EXERCISE OBJECTIVE
All that is needed is the run of lines from the top of the entries to the line with "You are a computer-use agent.", that line included, repeated exactly and free of pictures.

Stored entries
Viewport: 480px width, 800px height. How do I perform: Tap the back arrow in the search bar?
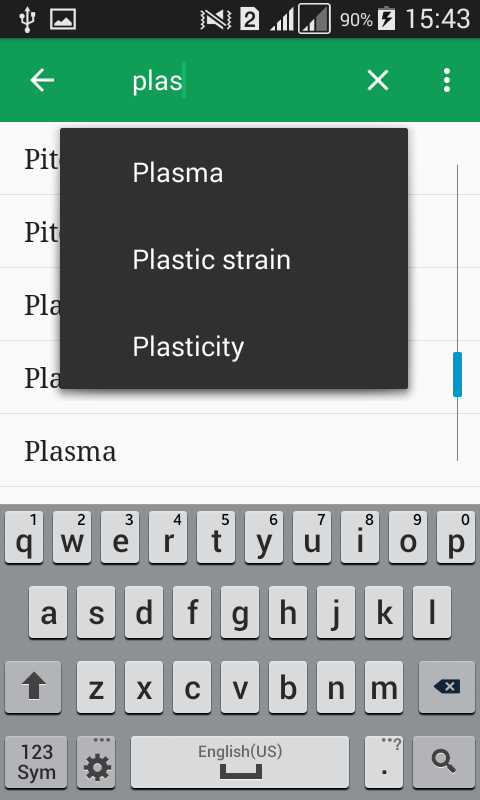click(42, 80)
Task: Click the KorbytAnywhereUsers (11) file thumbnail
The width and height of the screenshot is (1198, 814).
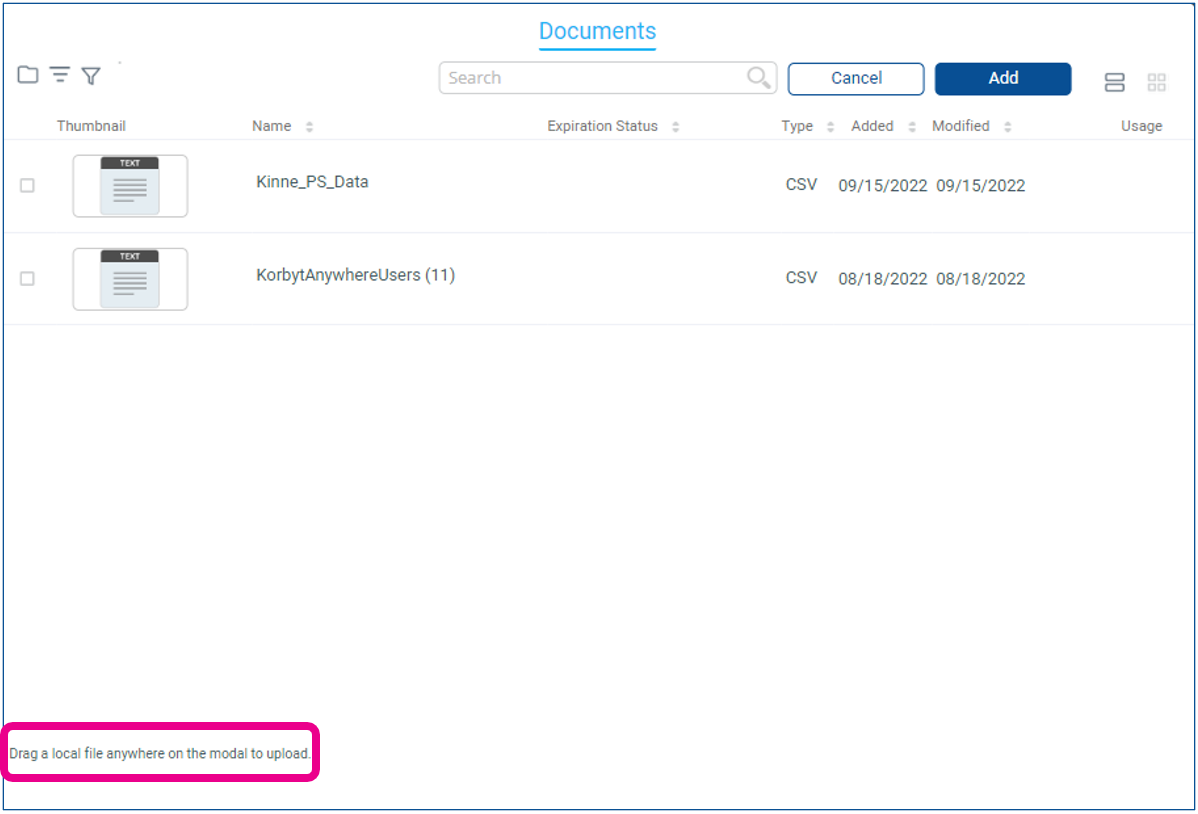Action: 130,279
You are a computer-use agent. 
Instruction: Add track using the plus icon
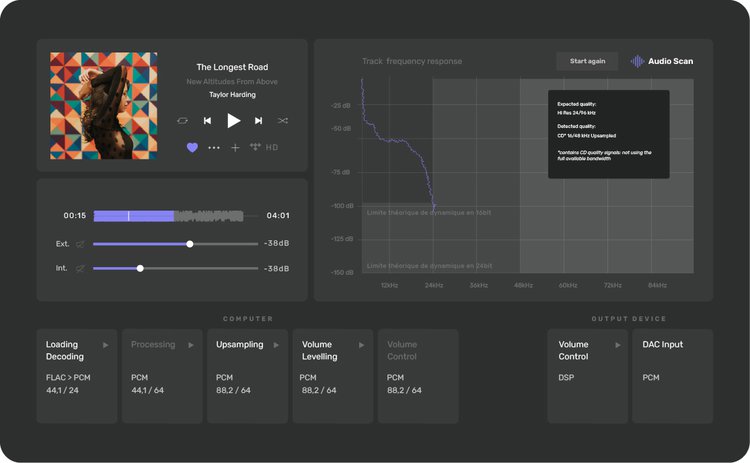(235, 147)
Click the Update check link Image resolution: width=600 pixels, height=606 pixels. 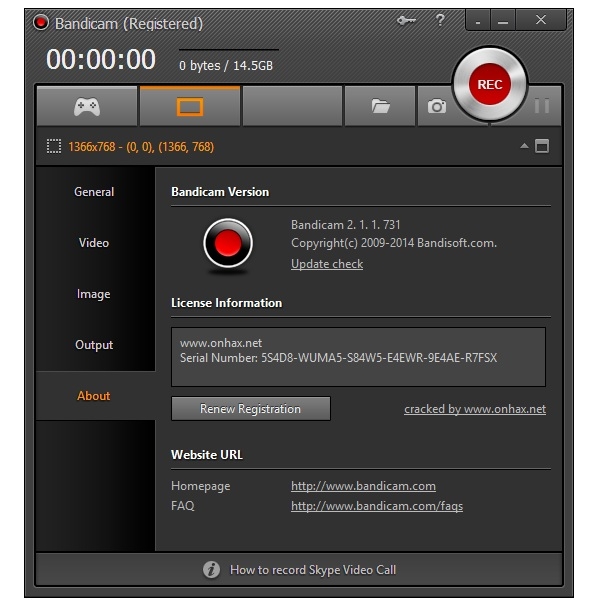click(327, 264)
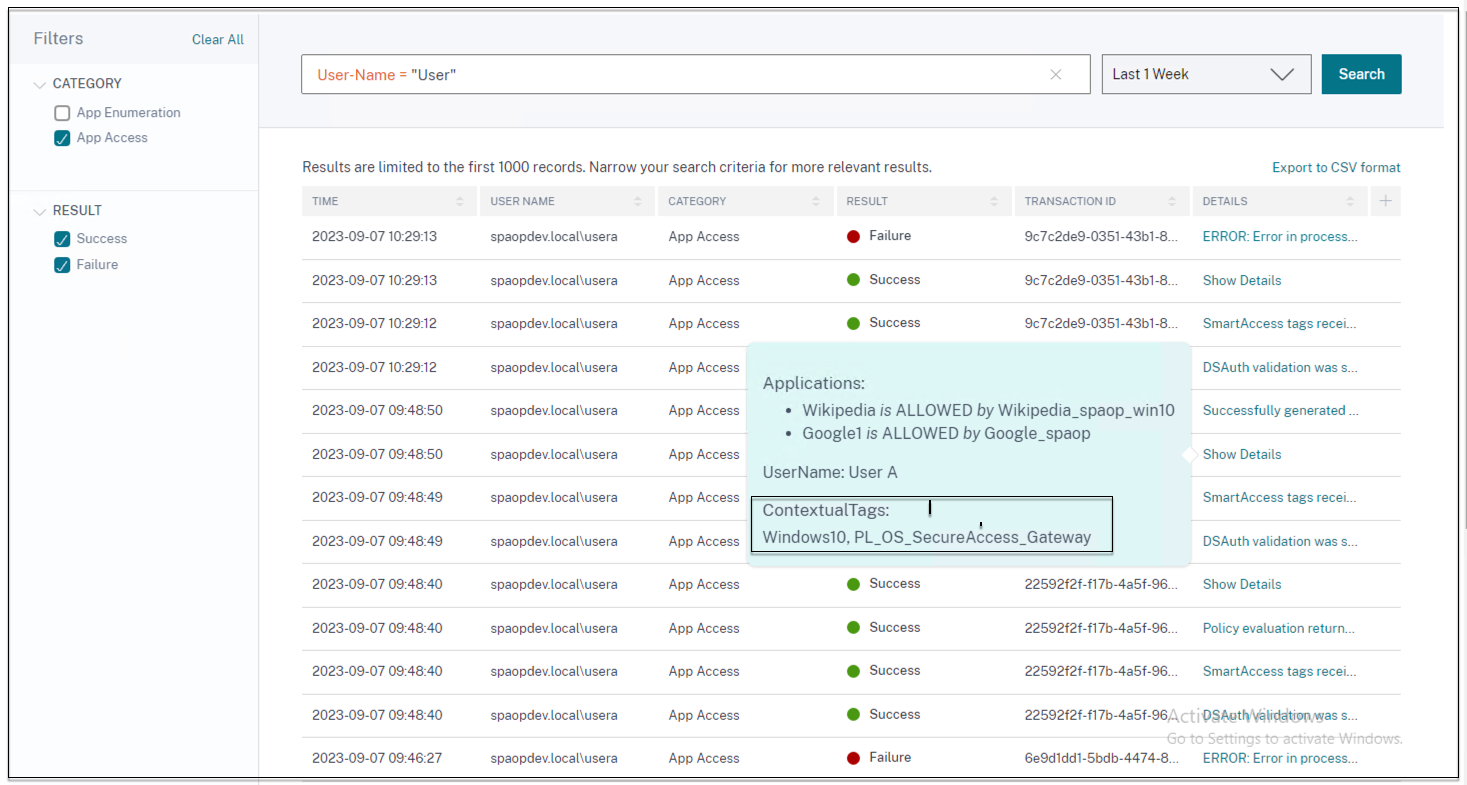This screenshot has width=1467, height=785.
Task: Export results to CSV format
Action: tap(1335, 167)
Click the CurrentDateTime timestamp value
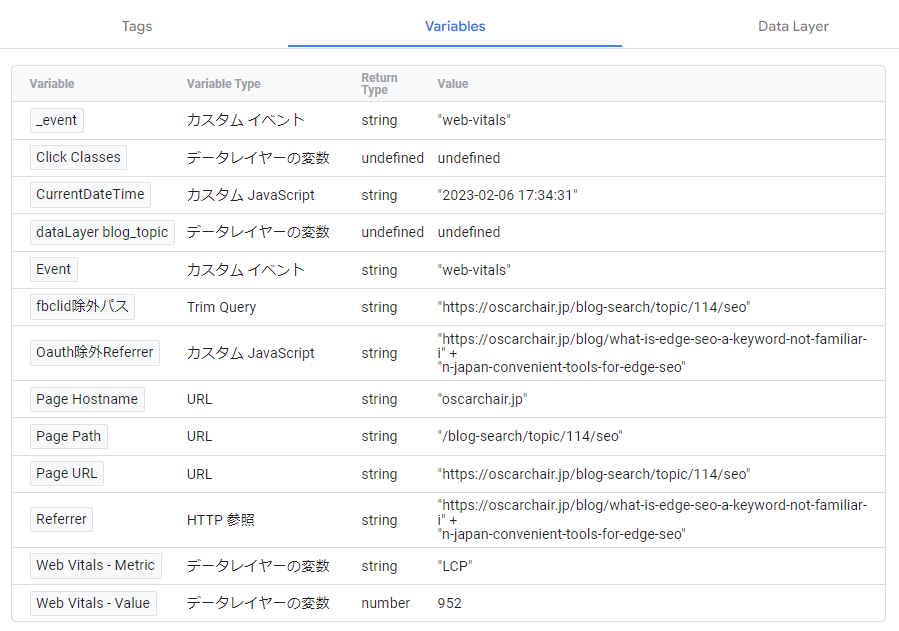899x631 pixels. pyautogui.click(x=507, y=195)
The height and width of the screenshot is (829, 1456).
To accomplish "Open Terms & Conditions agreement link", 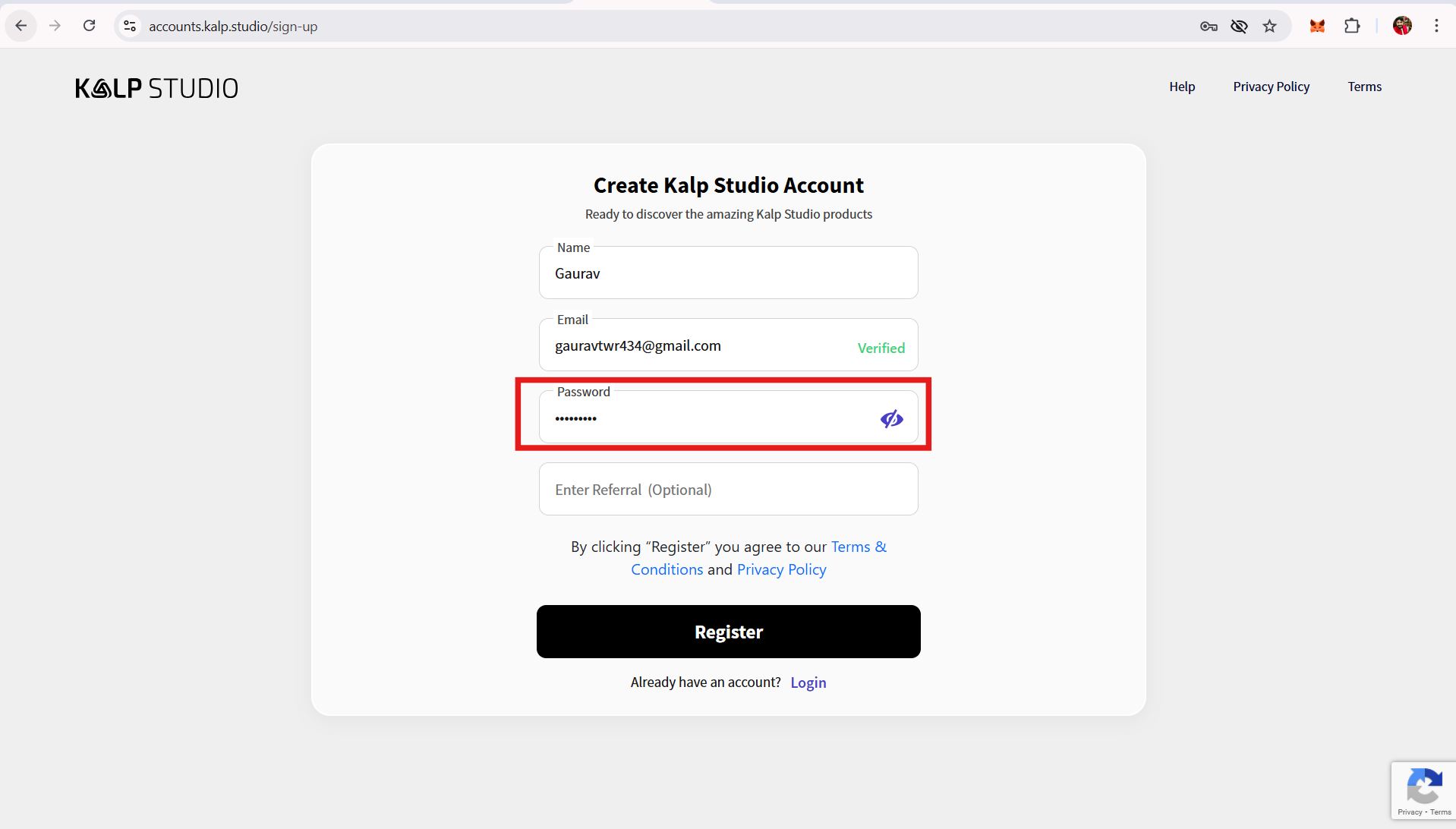I will click(858, 547).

COMPLETED TASK
Viewport: 480px width, 800px height. How do I perform: Tap the back arrow in the search bar?
click(42, 80)
Task: Click the KorbytAnywhereUsers (11) file thumbnail
The width and height of the screenshot is (1198, 814).
Action: 130,279
You are a computer-use agent. 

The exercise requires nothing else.